In between tracks, she shared the stories behind her songs. And halfway through, she spontaneously busted out in rap about the Trump-Kim summit!
Waa Wei (魏如萱)
Saving the best for last, the night’s highlight was Waa Wei (魏如萱). From her catchier tunes like “Ten Thousand Ways To Not Look Back 一萬個不回頭的方法” to her hit song “Only You 你啊你啊”, the audience lapped it all up with resounding cheers.
So while the crowd sang and swayed along to Waa’s songs, her slower numbers saw everyone whipping out their phone torchlights to wave in the air.
And the Taiwanese singer was a natural onstage. The mother-to-be bantered with the crowd; asking if she looked fat (to a loud “no”) and confessing her love for Singapore’s salted egg fish skin.
But her seven songs weren’t enough for everyone, who cried “encore” at the end of “Shangri-La 香格裏拉”. And encore she did – “Flying Bird 飛鳥” ended off the night on a high.
In between each main act, up-and-coming Singaporean singers took to the outdoor stage for pop-up performances.
Calling in::music – A Treat for the Ears
Eight indie performances, six pop-up acts, and two nights of live music later, I was blown away.
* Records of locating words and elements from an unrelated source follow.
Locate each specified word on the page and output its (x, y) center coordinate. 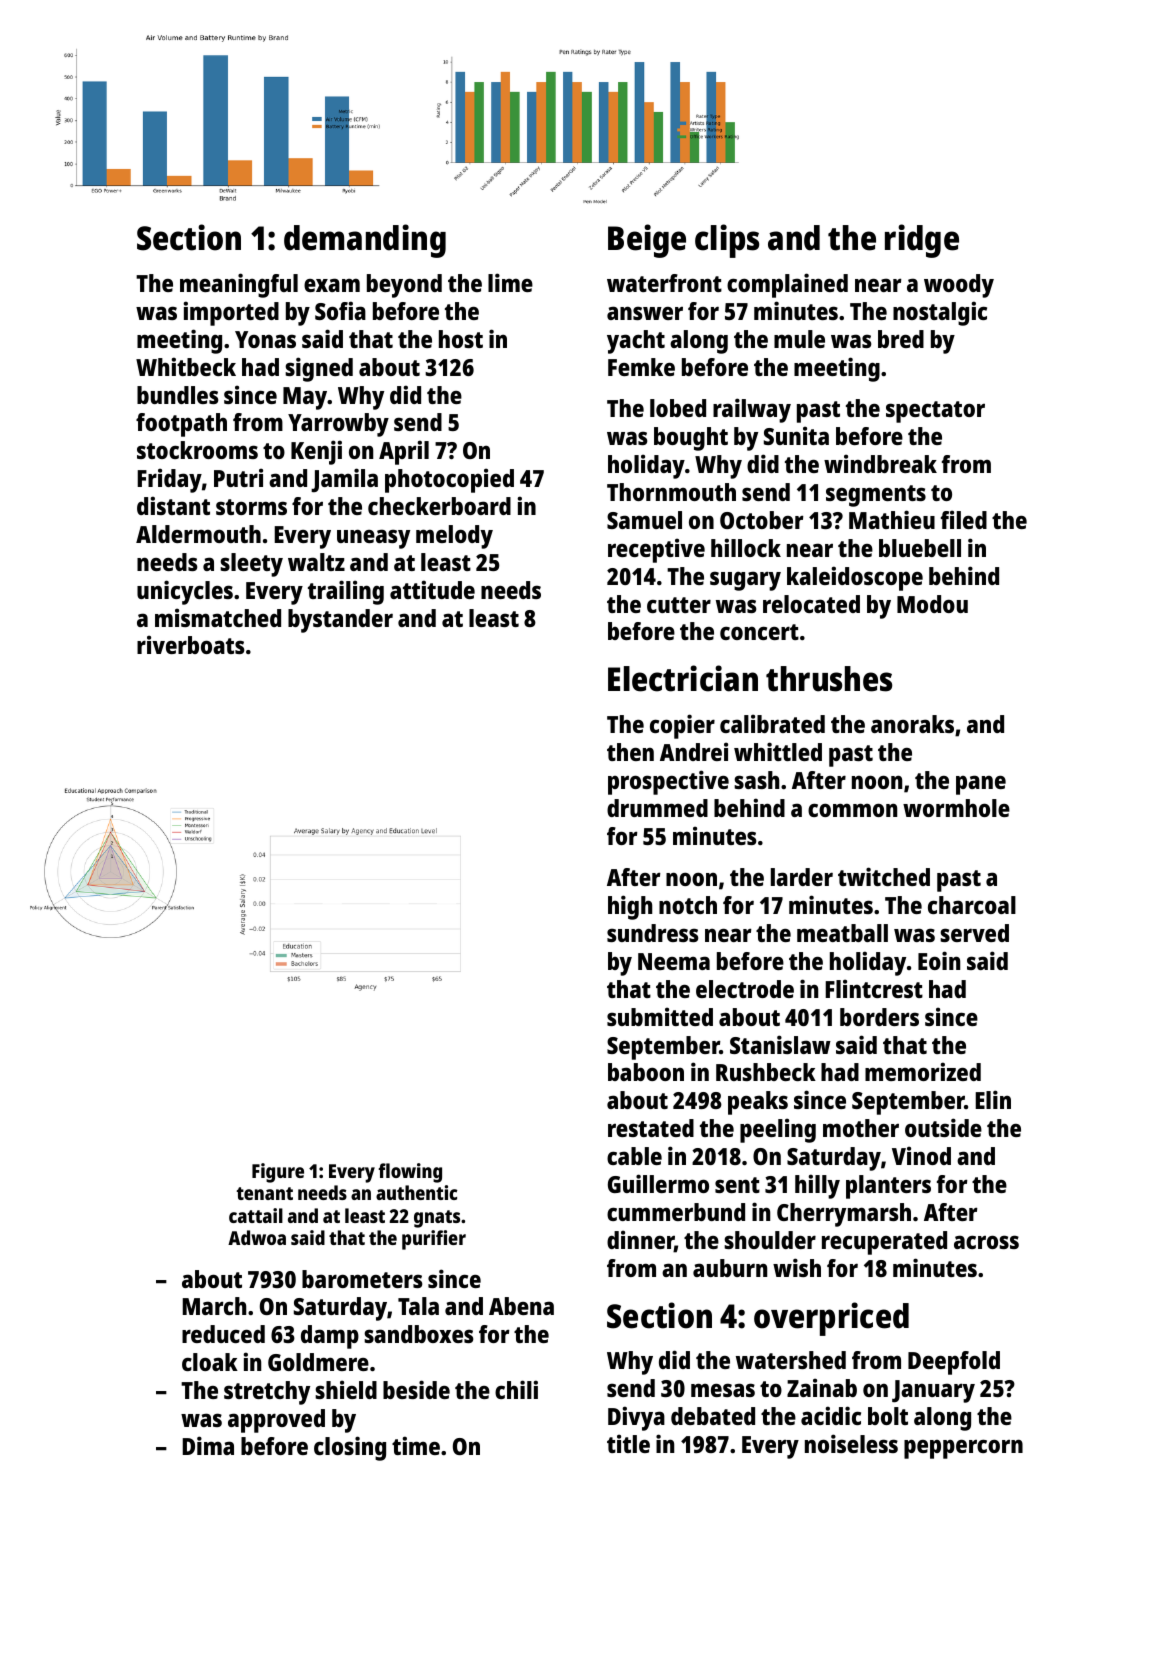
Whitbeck (186, 366)
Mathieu (892, 519)
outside (943, 1127)
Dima (208, 1445)
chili (516, 1389)
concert (759, 632)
With a great atmosphere and music lineup, Calling in::music brought new jams and artists straight to my ears. And the music-loving me enjoyed it thoroughly.
From the huge turnout and audience’s warm response to all eight performers, it’s safe to say that Taiwanese indie music has a solid place in Singaporeans’ hearts. It just shows that styles other than mainstream Mandopop are bubbling to the surface around the world – and for that, I’m heartened.
Calling all Mandarin indie music lovers: you’ll want to be at its next edition.